--- EXERCISE PROMPT ---
Render the part of the listing that opens with the line containing "This screenshot has width=697, height=464." and closes with the listing's last line as a JSON list of strings, one string per line, with blank lines left out.

— Start RECORDS FOR THE TASK —

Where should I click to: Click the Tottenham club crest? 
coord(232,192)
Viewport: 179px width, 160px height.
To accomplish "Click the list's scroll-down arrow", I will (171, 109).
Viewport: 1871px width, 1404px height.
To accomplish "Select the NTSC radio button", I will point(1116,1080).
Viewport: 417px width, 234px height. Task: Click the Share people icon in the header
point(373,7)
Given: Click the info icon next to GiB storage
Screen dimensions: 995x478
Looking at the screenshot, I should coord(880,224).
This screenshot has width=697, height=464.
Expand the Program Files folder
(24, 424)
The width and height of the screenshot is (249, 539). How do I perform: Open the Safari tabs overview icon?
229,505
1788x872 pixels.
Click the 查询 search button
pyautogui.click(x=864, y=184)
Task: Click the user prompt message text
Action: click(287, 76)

— End RECORDS FOR THE TASK —

--- REPLY TO THE EXERCISE ---
[
  "This screenshot has width=697, height=464.",
  "Expand the Program Files folder",
  "(24, 424)",
  "The width and height of the screenshot is (249, 539). How do I perform: Open the Safari tabs overview icon?",
  "229,505",
  "1788x872 pixels.",
  "Click the 查询 search button",
  "pyautogui.click(x=864, y=184)",
  "Task: Click the user prompt message text",
  "Action: click(287, 76)"
]